Christine Hargin
ウィンターシーズンを振り返る

Christine Harginはピッツアよりも寿司を好むが、あれこれわがままを言うタイプの女性というわけではない。

ストックホルムのアパートの自室では、金曜日の夜にカウチでビールを飲んでいることが多い。でもChristine Harginがこんな金曜日を過ごしている期間はそれほど長くはない。スキーシーズン中は、母国にいるよりも世界中を旅していることが多いのだ。昨年、彼女はカナダに1ヶ月間滞在してヴァンの中で寝泊まりし、アラスカの僻地ではテントで生活をし、アルプスでは兄弟と共に過ごし、フリーライド・ワールド・ツアーでは世界中を駆け回った。

– 新たなシーズンに向けての準備は万端ですか?今シーズンの計画を教えて下さい。

フリーライド・ワールド・ツアーにもう一度参加する予定です。とても楽しみにしています。Eva Walkner と Nadine Wallner とは再びアラスカに行く予定で、Norrønaの撮影もありますね。それと、Xトラベルとのツアーもいくつか予定していますが、詳細はまだ決定していません。

– 昨年のアラスカでは何が起きたのですか?

Nadine Wallner が不運にも落下して足を折ってしまったため、制作会社と話し合った結果、計画を延期することにしました。Nadineにはチームに残ってもらいたかったのです。

– 昨年を総括するとどんな感じでしたか?

競技の面ではベストとは言えません。これは2013年に負った怪我の影響が大きいためです。足首に怪我をしたため、その年の残りの競技に参加することができず、競技に再び参加するためのリハビリトレーニングに多大な時間を費やしましたが、次のシーズンではすっかり用心深くなってしまいました。もう一度怪我をしてしまったら、シーズンの終わりに計画されている映画の撮影には出演できなくなってしまう可能性があるからです。これは悲しいことでした。競技に臨むマインドをセッティングするにも時間がかかりました。

– でも頻繁にスキーに行かなくてはならなかったわけですよね?

そうです。僻地で何日間も過ごしたりもしましたが、それはシーズン中の私の主な目標でもありました。私は何が何でも勝ちたいという競争心があるわけではないので、私が落胆した理由はそこではありません。自分自身が設定している期待値が非常に高く、もっとうまくできたのではないかと感じると落ち込んでしまうのです。

– 昨年あなたはフリーライドの競技にフォーカスして多数の大会に出場されていましたが、最近は映画の仕事に熱心なようですね。競技と映画の一番大きな違いは何でしょうか?

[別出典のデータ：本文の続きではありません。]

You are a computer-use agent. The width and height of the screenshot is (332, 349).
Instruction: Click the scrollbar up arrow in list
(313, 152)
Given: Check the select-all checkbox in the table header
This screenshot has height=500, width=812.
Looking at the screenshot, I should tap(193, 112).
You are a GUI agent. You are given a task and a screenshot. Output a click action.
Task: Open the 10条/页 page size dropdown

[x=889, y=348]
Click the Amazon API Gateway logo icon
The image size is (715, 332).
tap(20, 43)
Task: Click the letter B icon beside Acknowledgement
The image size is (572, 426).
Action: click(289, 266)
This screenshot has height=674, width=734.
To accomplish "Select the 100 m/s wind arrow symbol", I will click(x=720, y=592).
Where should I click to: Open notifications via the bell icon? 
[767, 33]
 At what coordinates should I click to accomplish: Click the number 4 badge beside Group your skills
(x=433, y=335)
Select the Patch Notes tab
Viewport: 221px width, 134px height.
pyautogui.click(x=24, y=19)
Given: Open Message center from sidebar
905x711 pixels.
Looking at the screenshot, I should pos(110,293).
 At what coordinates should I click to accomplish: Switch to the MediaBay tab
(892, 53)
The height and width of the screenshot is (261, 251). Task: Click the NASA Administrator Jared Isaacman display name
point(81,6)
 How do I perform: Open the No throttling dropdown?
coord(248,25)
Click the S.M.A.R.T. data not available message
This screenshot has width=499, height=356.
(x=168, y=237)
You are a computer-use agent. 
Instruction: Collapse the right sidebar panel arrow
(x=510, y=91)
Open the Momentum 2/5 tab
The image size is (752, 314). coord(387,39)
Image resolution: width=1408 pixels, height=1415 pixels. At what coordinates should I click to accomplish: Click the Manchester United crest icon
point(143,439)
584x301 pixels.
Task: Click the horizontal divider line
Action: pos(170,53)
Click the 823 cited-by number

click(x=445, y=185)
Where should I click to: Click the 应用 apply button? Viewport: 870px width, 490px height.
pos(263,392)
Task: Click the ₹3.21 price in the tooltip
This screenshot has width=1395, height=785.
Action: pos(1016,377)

映画のプロジェクトに関われることはとてもエキサイティングですが、非常にシビアな仕事です。間違いを犯さないことと、忍耐力が求められますからね。自分の限界まで挑戦してレベルの高いパフォーマンスを達成することに集中する一方、自分の安全を絶えず視野に入れて、現状を冷静に見つめなければなりません。競技では、スキーをする前にたくさんのスタッフが安全性の問題について確認しますが、映画では全員がそれぞれ責任をもって状況をチェックし、たとえガイドがいたとしても、スキーをするか否かは私の判断にかかっています。

– ロフォーテン諸島では恐ろしい雪崩に遭遇したそうですが、その時の様子をお聞きできますか?

それはウォームアップしている時でした。突然雪山に亀裂が入り、私は足下をすくわれました。ラッキーなことに、頭まで雪に埋もれることはなかったのですが、本当に恐ろしい体験でした。これは自然が発した重要なサインではないかとも思いました。このような出来事を体験してしまうと周りを取り巻く環境に対してより敏感になります。この雪崩はそれほど甚大なものではありませんでしたが、雪面がさらに大きく、険しい岩場で形成されていたら大変な惨事になった可能性があります。

– この出来事以外では、ロフォーテン諸島の印象はいかがですか?

夢のような一週間でした。標高の高い山々の自然が織り成す、信じられないような美しさと、果てしなく広がる海洋には本当に感動しました。普段はこんなにハイキングをすることはないので、自分への投資になったと思います。スキーをする時間はいつもより少なかったですが、アラスカ旅行へのウォームアップ期間としては最高でした。いつかまたロフォーテン諸島に戻りたいです!

– 世界で最高レベルのスキーヤーになるためには、何が必要でしょうか?

トレーニングとスキーをたくさん重ねることですね。私は全力を尽くしていますが、時間がかかりますし、努力も必要です。半端なスタンスでは絶対に無理です。